The result, based on a statistical analysis by Christopher Ingraham at the Washington Post, is that there is now no correlation between DMV availability and race. Instead, there appears to be a correlation only between a county’s total population, black or white, and DMV availability.
“These numbers show that there's not really a relationship between minority population and the number of days county license offices are open,” Ingraham wrote. “But that doesn't mean that the initial shuttering of the offices wasn't discriminatory in either intent or effect. For instance, a report issued at the behest of the Alabama House Judiciary Committee found that the closings were intended to have a ‘limited impact on Governor Bentley’s political allies.’”
So as concerning as the initial closures were, they don’t seem to be having a racially disproportionate impact today.
Does Alabama suppress people convicted of felonies from voting?
Yes, but the law’s impact has been somewhat mitigated this year.
Alabama, like most states, prohibits at least some people from voting based on their criminal records.
The Sentencing Project estimated in 2016 that more than 286,000 otherwise eligible adults in Alabama — nearly 8 percent of the voting population — couldn’t vote as a result of the restrictions. Since the criminal justice system is racially disparate, this also led to racially disproportionate outcomes: Nearly 144,000 otherwise eligible black adults — more than 15 percent of the black voting population in Alabama — couldn’t vote.
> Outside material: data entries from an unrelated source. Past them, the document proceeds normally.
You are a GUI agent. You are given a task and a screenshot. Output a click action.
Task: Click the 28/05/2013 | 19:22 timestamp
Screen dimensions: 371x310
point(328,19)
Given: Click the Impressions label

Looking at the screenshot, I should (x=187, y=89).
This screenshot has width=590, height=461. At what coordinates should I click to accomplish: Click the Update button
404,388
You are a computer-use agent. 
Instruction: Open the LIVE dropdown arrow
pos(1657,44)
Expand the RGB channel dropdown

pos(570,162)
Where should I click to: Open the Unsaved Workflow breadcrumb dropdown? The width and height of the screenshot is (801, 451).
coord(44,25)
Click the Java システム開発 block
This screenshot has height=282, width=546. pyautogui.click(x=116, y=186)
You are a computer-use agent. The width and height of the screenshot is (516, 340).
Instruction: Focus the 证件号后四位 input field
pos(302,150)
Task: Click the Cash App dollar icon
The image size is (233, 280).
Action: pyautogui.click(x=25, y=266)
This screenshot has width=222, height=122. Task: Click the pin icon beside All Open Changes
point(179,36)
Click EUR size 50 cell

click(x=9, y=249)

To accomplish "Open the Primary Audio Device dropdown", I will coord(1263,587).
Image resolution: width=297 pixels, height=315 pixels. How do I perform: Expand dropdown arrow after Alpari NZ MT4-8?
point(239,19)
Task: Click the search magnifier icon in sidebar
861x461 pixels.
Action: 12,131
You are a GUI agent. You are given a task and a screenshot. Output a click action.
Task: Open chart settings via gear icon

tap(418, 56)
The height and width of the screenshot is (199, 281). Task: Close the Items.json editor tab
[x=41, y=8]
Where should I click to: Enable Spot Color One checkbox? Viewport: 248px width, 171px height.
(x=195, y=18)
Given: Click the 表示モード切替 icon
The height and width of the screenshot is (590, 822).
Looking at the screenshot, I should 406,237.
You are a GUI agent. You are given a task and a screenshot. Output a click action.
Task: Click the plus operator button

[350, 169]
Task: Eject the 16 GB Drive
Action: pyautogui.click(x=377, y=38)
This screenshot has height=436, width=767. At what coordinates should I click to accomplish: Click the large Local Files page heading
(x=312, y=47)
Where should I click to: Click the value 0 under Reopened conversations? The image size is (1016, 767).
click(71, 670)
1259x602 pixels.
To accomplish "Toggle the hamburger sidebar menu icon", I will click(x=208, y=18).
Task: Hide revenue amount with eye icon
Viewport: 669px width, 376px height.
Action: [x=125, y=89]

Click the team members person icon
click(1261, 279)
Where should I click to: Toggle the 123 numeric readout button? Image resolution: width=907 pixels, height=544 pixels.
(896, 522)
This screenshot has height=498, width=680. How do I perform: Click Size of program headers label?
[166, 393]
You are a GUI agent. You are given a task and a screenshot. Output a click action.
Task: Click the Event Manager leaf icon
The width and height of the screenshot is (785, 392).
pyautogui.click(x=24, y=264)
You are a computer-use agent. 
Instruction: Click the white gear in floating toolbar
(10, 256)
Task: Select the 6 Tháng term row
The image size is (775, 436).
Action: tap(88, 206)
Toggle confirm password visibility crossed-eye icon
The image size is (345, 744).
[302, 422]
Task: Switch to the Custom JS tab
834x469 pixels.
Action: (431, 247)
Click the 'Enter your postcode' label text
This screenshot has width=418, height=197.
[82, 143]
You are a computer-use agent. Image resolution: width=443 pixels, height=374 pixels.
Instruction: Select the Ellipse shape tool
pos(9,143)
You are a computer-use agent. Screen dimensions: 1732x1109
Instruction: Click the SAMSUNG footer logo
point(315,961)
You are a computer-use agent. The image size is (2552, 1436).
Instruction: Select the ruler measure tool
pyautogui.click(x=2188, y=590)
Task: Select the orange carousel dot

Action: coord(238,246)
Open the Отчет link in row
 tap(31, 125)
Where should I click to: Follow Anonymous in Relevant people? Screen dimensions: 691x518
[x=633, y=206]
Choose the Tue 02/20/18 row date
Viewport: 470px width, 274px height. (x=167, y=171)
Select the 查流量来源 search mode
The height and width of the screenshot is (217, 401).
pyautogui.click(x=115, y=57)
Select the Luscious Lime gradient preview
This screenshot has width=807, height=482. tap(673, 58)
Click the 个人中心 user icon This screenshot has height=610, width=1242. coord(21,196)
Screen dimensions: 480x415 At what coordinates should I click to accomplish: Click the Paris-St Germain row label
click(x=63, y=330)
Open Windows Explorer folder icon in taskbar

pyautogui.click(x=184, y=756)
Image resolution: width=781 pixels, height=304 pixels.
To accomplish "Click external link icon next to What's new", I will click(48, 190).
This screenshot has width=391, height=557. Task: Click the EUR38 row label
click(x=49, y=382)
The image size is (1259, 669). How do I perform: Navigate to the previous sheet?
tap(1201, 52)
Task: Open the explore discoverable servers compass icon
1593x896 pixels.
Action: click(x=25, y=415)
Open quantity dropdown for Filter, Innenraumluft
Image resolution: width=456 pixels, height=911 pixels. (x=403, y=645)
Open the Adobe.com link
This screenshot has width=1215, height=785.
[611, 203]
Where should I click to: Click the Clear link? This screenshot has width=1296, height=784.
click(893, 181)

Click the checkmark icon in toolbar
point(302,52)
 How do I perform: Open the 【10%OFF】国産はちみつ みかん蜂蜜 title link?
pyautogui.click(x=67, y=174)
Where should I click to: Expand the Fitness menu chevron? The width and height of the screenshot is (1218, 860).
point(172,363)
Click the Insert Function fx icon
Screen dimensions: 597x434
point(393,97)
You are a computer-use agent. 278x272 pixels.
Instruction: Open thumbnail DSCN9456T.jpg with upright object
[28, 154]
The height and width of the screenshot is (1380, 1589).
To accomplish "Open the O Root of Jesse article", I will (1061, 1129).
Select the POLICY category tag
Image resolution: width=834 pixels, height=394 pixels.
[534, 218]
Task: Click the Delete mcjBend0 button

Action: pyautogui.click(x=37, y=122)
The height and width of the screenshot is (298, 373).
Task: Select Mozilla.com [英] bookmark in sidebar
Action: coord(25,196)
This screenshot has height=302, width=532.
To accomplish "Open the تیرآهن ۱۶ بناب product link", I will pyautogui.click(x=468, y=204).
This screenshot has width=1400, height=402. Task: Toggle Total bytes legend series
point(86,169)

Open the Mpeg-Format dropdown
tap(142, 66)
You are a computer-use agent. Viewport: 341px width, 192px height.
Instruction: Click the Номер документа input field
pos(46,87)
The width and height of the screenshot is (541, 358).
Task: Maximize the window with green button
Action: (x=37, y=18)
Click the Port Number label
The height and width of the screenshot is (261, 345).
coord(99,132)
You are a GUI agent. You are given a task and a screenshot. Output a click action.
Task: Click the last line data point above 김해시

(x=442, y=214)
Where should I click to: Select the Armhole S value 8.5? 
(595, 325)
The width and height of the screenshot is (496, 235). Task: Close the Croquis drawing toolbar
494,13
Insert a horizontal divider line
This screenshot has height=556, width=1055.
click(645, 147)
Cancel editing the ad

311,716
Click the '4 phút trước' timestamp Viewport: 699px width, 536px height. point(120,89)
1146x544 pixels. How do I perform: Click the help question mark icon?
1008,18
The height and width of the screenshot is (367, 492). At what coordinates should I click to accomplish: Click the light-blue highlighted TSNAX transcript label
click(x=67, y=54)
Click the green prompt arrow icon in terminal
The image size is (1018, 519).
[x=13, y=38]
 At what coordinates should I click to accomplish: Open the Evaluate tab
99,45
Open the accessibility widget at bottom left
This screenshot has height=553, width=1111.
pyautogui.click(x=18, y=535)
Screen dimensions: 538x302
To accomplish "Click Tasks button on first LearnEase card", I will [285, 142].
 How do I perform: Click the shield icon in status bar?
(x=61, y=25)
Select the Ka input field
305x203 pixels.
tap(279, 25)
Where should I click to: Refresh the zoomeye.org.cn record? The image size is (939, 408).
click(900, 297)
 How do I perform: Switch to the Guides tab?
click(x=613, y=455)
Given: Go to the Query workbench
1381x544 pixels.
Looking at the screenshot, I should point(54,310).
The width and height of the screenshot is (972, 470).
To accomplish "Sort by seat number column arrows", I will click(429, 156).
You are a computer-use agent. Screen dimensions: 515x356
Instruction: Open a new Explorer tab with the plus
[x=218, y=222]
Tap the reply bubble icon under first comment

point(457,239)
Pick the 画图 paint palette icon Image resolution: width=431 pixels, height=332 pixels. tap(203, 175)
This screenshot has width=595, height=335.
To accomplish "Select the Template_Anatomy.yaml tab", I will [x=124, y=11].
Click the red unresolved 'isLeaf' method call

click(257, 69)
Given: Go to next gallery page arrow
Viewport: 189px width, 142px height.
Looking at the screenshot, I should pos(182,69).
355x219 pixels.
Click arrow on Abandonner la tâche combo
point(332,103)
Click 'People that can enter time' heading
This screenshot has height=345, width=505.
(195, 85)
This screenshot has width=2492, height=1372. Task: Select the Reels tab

But Alabama took some steps this year to alleviate this problem, passing a bill that will restore voting rights for some people with felony convictions — potentially a few thousand, according to the Southern Poverty Law Center. One problem: The secretary of state, Republican John Merrill, has refused to promote the law, potentially leaving newly eligible voters in the dark as to whether they can vote.
What about all this stuff with digital ballot records?
In an ongoing court battle, the state is trying to preserve its ability to delete digital images of paper voting ballots. On Monday, the Alabama Supreme Court stayed the order stopping the state from doing so — meaning the state will be able to delete its digital records from Tuesday’s US Senate election.
The concern is that without these records, it will be more difficult to detect whether electronic voting machines have been tampered with. Merrill, Alabama’s secretary of state, said that the state still keeps the original paper ballots for records, as it’s legally required to, for 22 months after the election.
But Priscilla Duncan, an attorney for the Alabama voters suing over the issue, isn’t convinced. She told AL.com, “It’s just all about transparency. It’s like saying, ‘well, we don’t need a car because we have a horse and buggy.’”
It’s hard to say how all of this will shake out
The voter ID law will likely keep some people from the polls. Restrictions on the voting rights of people with felonies will have an even bigger impact, although it should be mitigated compared to previous elections. The DMV closures that many people heard about in viral stories, however, probably won’t have a big, disparate effect, based on Ingraham’s analysis at the Washington Post.
But if the election in Alabama proves to be close, you can bet that even the tiniest differences will be litigated in the following days. After all, just about anything could have a decisive impact in a close election. And with an election that people have put so much into as, in some ways, a referendum on President Donald Trump, many will continue to watch for even those small differences.